Exercise prompt: Would you please transcribe, exactly as written, the lines of the entries below starting at the one that holds "Filter anwenden (371, 1563)" and ending at the one that holds "О магазине/Контакты (1333, 13)", both included?

(Provided data Opens)

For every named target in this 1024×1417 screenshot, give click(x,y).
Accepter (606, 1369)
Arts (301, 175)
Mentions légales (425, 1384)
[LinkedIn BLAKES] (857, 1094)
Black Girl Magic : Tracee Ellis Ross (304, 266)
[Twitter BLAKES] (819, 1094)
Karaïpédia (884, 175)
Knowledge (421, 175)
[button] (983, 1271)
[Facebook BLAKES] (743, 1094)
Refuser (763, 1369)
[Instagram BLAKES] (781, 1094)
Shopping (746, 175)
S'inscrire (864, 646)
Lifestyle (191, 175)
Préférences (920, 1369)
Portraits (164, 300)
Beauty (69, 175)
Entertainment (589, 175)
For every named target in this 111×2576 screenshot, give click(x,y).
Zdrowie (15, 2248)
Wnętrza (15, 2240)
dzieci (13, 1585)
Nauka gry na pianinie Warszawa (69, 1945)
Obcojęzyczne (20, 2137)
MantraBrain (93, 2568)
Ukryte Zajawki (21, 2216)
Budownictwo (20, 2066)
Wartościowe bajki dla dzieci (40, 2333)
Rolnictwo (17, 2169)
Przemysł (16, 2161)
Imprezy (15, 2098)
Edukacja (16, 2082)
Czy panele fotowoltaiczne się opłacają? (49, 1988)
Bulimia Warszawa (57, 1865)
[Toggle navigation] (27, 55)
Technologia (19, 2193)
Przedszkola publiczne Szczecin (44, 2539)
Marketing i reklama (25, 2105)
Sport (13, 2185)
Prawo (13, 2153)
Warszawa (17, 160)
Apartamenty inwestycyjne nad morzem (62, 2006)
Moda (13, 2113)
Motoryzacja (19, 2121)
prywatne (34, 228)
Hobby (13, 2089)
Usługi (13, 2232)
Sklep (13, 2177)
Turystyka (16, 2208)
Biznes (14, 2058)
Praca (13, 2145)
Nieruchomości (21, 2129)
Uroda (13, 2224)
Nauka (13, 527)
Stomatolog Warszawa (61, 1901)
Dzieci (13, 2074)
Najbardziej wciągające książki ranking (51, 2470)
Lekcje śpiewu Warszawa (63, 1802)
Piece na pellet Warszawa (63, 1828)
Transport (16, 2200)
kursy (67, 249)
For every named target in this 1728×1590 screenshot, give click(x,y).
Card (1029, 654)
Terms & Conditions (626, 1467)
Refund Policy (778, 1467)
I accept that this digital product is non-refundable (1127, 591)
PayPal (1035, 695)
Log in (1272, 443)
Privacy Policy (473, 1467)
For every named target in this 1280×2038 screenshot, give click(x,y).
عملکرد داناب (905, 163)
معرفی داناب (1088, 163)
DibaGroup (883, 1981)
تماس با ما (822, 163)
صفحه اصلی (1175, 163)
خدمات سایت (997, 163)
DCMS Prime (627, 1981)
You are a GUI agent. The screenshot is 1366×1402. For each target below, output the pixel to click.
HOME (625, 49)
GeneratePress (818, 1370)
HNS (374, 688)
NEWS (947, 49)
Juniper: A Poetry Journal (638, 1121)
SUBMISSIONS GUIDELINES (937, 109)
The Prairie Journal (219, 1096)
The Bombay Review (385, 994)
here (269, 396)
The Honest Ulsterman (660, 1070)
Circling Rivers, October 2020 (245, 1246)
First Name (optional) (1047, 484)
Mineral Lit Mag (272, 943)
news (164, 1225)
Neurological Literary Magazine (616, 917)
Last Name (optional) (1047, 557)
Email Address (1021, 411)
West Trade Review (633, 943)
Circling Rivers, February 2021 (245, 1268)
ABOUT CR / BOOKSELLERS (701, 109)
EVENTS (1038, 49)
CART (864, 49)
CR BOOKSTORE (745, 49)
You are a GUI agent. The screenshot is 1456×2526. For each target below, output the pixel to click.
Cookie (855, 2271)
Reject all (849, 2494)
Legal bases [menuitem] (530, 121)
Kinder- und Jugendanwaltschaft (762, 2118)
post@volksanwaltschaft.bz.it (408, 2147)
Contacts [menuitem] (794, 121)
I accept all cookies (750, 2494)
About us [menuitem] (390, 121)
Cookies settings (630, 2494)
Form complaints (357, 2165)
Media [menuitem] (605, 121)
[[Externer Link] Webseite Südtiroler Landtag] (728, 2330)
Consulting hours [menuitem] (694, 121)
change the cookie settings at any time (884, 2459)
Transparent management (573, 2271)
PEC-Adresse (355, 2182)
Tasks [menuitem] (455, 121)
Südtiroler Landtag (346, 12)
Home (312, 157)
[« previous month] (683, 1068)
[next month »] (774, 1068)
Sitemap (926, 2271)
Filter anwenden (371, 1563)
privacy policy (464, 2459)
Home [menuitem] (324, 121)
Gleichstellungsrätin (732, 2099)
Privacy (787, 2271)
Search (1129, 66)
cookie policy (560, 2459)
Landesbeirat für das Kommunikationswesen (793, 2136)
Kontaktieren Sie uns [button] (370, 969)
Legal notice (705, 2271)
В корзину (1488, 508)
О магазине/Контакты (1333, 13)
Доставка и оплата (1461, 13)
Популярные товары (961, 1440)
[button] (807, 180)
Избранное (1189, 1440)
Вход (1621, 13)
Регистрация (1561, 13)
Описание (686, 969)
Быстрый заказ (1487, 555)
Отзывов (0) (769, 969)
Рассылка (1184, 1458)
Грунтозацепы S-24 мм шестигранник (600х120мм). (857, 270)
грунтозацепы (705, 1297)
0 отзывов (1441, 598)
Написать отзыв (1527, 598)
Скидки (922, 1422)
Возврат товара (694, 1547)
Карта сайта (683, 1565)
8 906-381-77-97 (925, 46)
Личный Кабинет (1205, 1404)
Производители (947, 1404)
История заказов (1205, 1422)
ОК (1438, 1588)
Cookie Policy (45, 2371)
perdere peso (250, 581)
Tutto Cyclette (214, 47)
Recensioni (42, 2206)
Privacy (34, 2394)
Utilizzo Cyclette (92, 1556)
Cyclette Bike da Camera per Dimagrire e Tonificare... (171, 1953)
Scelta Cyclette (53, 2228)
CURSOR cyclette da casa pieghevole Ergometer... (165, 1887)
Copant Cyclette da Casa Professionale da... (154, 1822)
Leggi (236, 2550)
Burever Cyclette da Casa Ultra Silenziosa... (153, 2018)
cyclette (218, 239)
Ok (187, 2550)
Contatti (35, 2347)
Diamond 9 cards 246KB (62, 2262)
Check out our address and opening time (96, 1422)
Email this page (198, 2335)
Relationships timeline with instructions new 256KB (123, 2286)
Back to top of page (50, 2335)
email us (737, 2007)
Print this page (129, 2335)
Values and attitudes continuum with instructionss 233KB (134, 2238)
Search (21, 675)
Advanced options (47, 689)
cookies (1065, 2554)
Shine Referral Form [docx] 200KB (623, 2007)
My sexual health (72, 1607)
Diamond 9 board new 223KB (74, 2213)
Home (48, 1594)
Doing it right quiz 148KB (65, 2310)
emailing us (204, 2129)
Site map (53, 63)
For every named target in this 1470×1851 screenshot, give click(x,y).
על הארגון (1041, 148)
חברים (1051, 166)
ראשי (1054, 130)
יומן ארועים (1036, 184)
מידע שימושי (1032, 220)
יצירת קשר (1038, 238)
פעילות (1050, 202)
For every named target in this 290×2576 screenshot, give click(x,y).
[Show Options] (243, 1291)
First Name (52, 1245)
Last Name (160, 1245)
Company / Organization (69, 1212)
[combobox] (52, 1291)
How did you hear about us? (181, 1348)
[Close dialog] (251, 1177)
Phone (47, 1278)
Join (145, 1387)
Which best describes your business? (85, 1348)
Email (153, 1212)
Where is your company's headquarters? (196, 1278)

(Provided data Closes)

Output below:
Filter anwenden (371, 1563)
privacy policy (464, 2459)
Home [menuitem] (324, 121)
Gleichstellungsrätin (732, 2099)
Privacy (787, 2271)
Search (1129, 66)
cookie policy (560, 2459)
Landesbeirat für das Kommunikationswesen (793, 2136)
Kontaktieren Sie uns [button] (370, 969)
Legal notice (705, 2271)
В корзину (1488, 508)
О магазине/Контакты (1333, 13)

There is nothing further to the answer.